[LIST OF TASKS]:
1. Revise the piece on The Order from "Robert Griffin on" down to "Mathews’ case, dead.", putting "criminal" in place of "nefarious".
2. Condense the paragraph of the piece on The Order that begins "The Order is about" into a short list that keeps its main facts.
3. In the piece on The Order, which actor plays Mathews?

Robert Griffin on The Order
"…by Robert S. Griffin, Ph.D.
A MOVIE that came out in 2024, The Order, caught my eye recently because it looked as if it had to do with a book I wrote, so I checked it out.
The Order is about a real-life, six to eight member, racially committed White insurrectionist group in the northwestern US called The Order, led by a man named Bob Mathews, that engaged in a brief flurry of nefarious activity - bombings, robberies, the killing of a Denver radio call-in host, counterfeiting - in the mid-1980s before winding up imprisoned or, in Mathews’ case, dead.
The Order, directed by Justin Kurzel from a screenplay by Zach Baylin [a half-Jew married to a Jew - KAS], revolves around FBI agent Terry Husk, played by Jude Law, who travels to Coeur d'Alene, Idaho to track down The Order. Nicholas Hoult plays Mathews; Tye Sheridan is Jamie Bowen, a young local deputy that joins up with Husk; Jurnee Smollett (Jussie's sister) is Joanne Carney, an FBI agent with an unexplained history with Husk, possibly romantic; and Marc Maron plays Alan Berg, the Denver radio call-in host. Husk, Bowen, and Carney are fictional characters, though the events in the film are based on historical fact.

[DATA SEGMENT]:
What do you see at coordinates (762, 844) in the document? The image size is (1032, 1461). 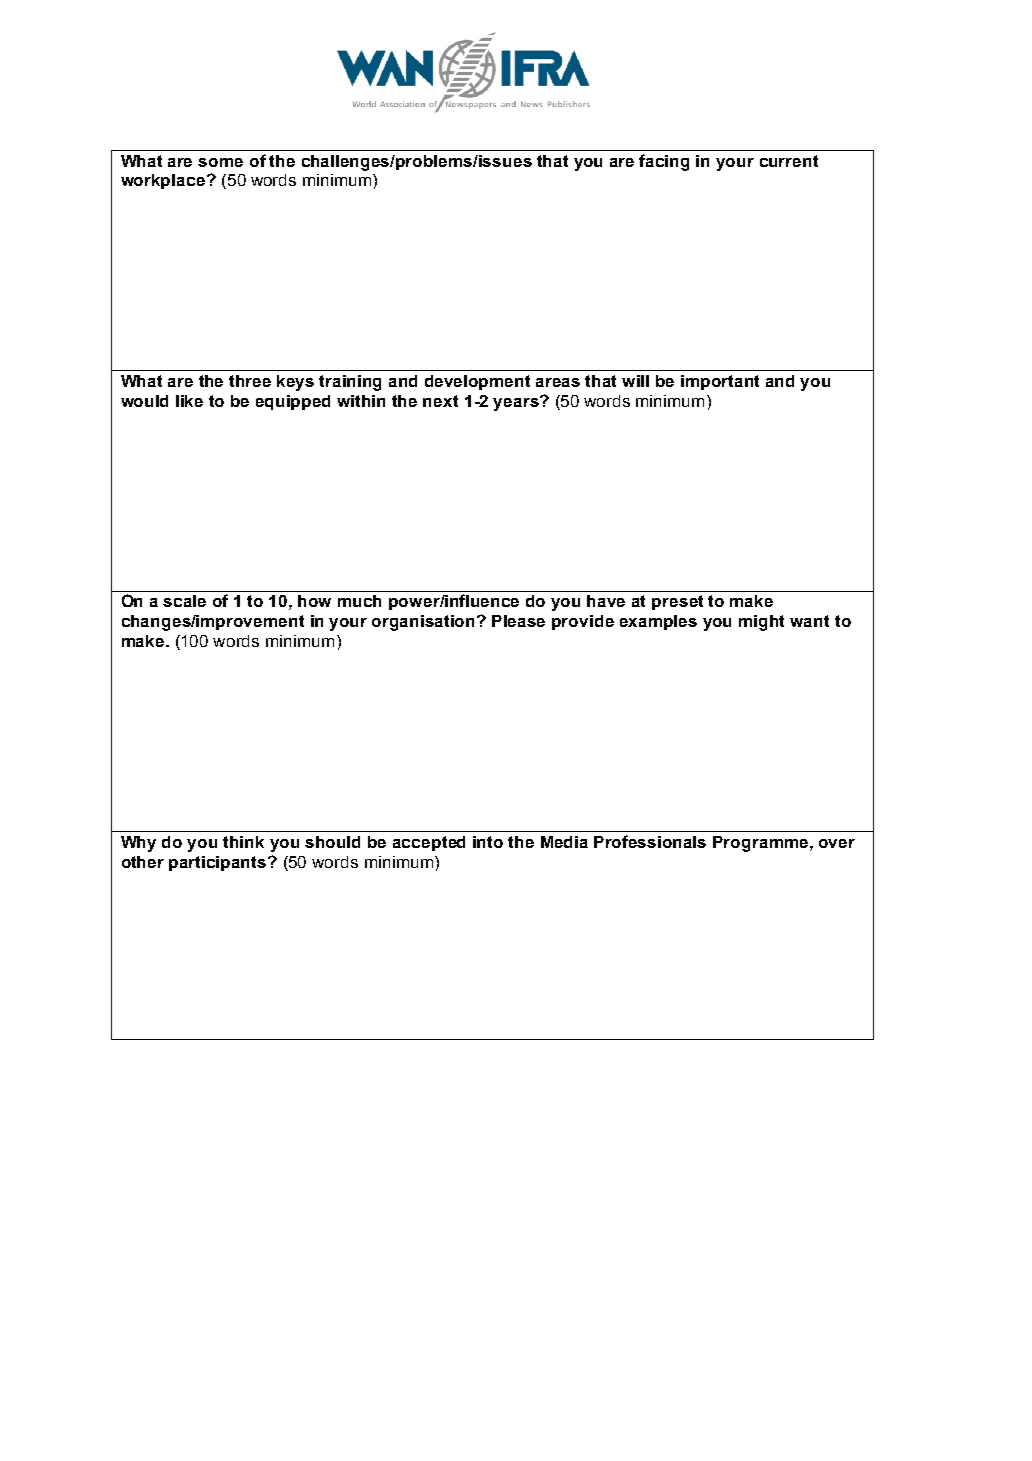 I see `Programme` at bounding box center [762, 844].
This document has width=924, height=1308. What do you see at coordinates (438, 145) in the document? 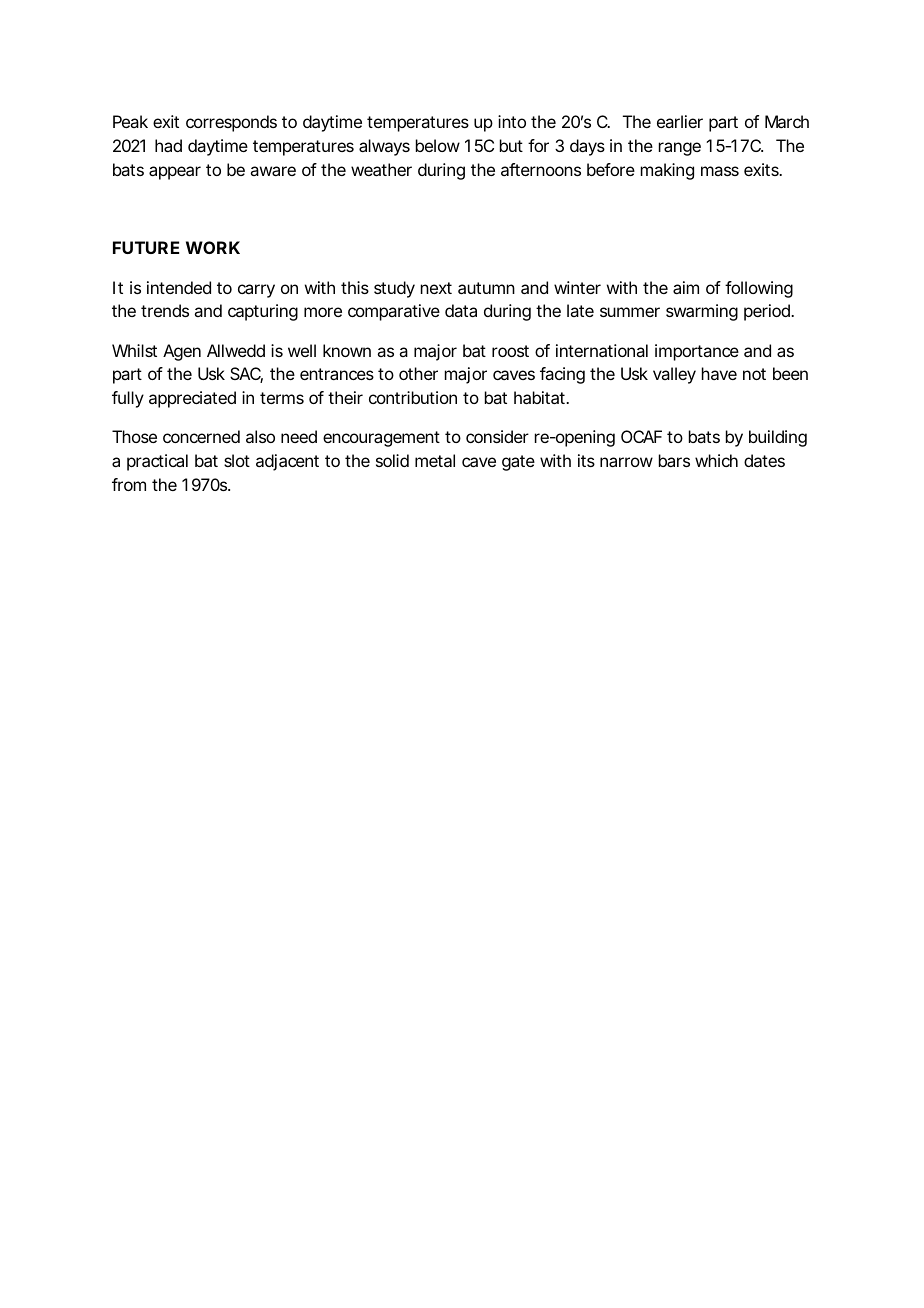
I see `below` at bounding box center [438, 145].
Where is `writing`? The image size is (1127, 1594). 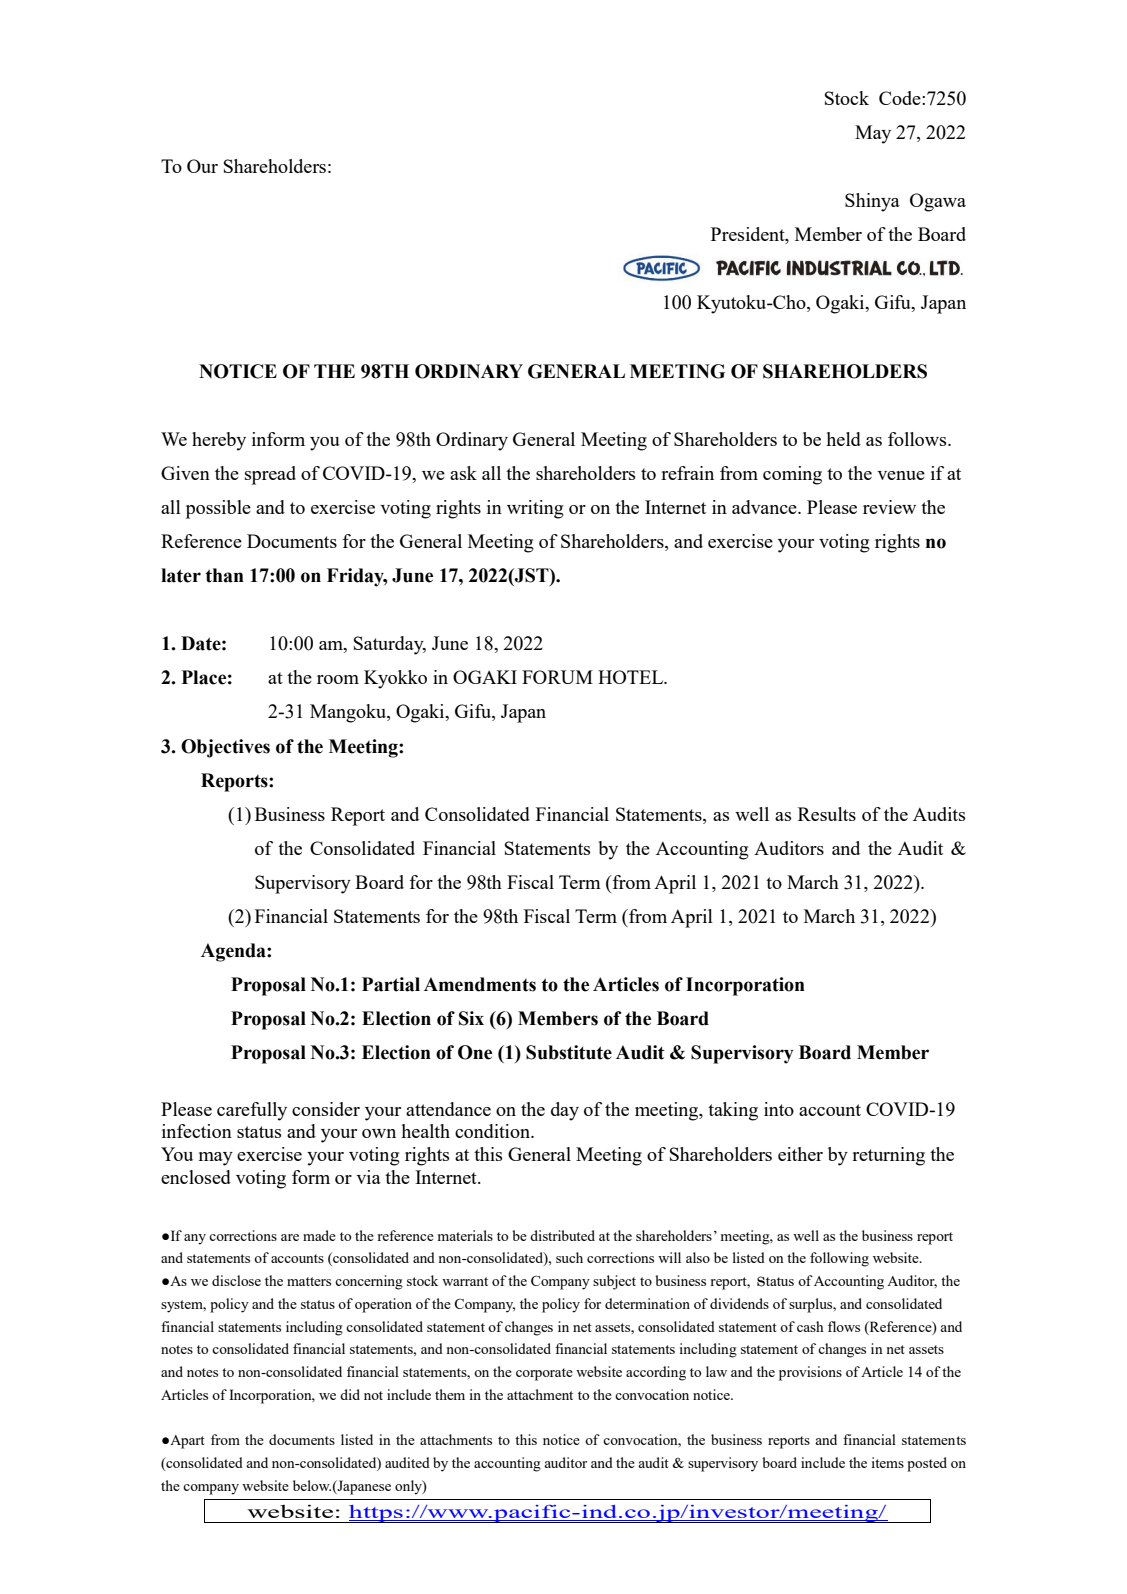 writing is located at coordinates (535, 509).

[PROBLEM SOLUTIONS]:
1.
Robert Griffin on The Order
"…by Robert S. Griffin, Ph.D.
A MOVIE that came out in 2024, The Order, caught my eye recently because it looked as if it had to do with a book I wrote, so I checked it out.
The Order is about a real-life, six to eight member, racially committed White insurrectionist group in the northwestern US called The Order, led by a man named Bob Mathews, that engaged in a brief flurry of criminal activity - bombings, robberies, the killing of a Denver radio call-in host, counterfeiting - in the mid-1980s before winding up imprisoned or, in Mathews’ case, dead.

2.
- The Order was a real racially committed White insurrectionist group in the northwestern US, with six to eight members.
- It was led by Bob Mathews.
- In the mid-1980s it carried out bombings, robberies and counterfeiting, and killed a Denver radio call-in host.
- Its members ended up imprisoned, except Mathews, who ended up dead.

3. Nicholas Hoult